Is this the earliest mention of the doctrine?

1 Thessalonians 4:16-17 For the Lord himself shall descend from heaven with a shout, with the voice of the archangel, and with the trump of God: and the dead in Christ shall rise first: Then we which are alive and remain shall be caught up together with them in the clouds, to meet the Lord in the air: and so shall we ever be with the Lord.

I think that the use of the word "we" by Paul suggests he expected to be caught up (raptured).

Paul knew that there was to be trouble associated before the establishment of the kingdom.

Daniel 9:26-27 And after threescore and two weeks shall Messiah be cut off, but not for himself: and the people of the prince that shall come shall destroy the city and the sanctuary; and the end thereof shall be with a flood, and unto the end of the war desolations are determined. And he shall confirm the covenant with many for one week: and in the midst of the week he shall cause the sacrifice and the oblation to cease, and for the overspreading of abominations he shall make it desolate, even until the consummation, and that determined shall be poured upon the desolate.
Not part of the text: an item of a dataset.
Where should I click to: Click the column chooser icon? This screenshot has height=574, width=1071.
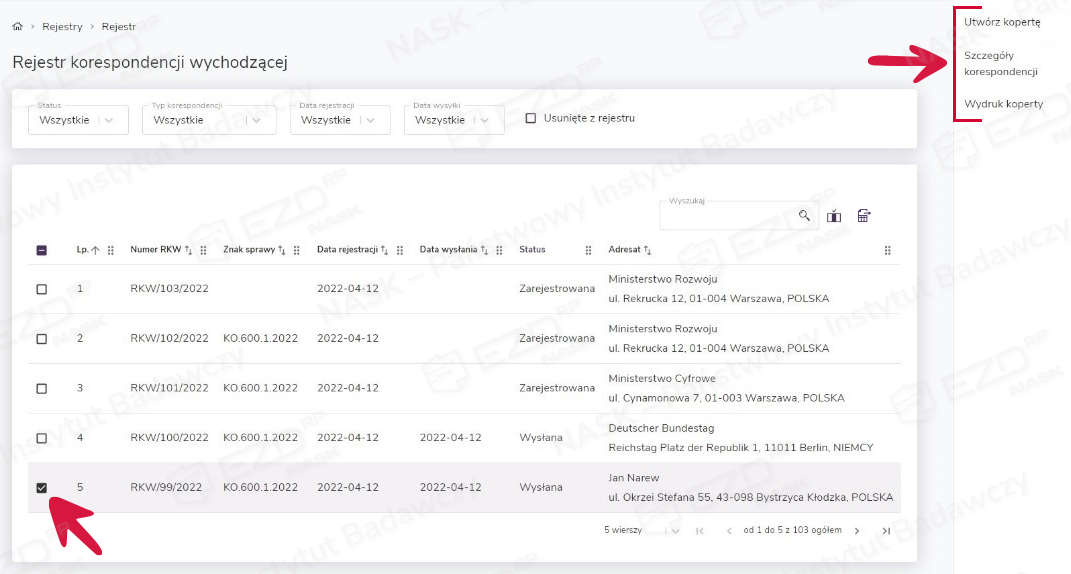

The view of Paul seems to be that Israel will be provoked by jealousy to receive Jesus her king and the kingdom will come. Instead the temple was destroyed and many of the Jews were dispersed. The early church fathers then started to deemphasize the kingdom and elevate the "church" as there appeared no discernable role for Israel. The deemphasis was not so much deliberate as it was the result of not having a focus on end times and having a greater focus on the immediate.

Consideration of a rapture and tribulation would seem to be tied to Israel and the kingdom. There are many views where Israel and the kingdom are dismissed as having been subsumed by the church, allegorical, or figurative. I suspect that theologians were slow to come to the idea that there could be a role for a restored remnant of Israel.


I believe the earliest example of pre-millennial belief is Justin Martyr, but he did not ascribe to it as dogma, and was aware that others interpreted differently than him. The other answers have dealt with the origin of the concept of 'Rapture' as we have it today.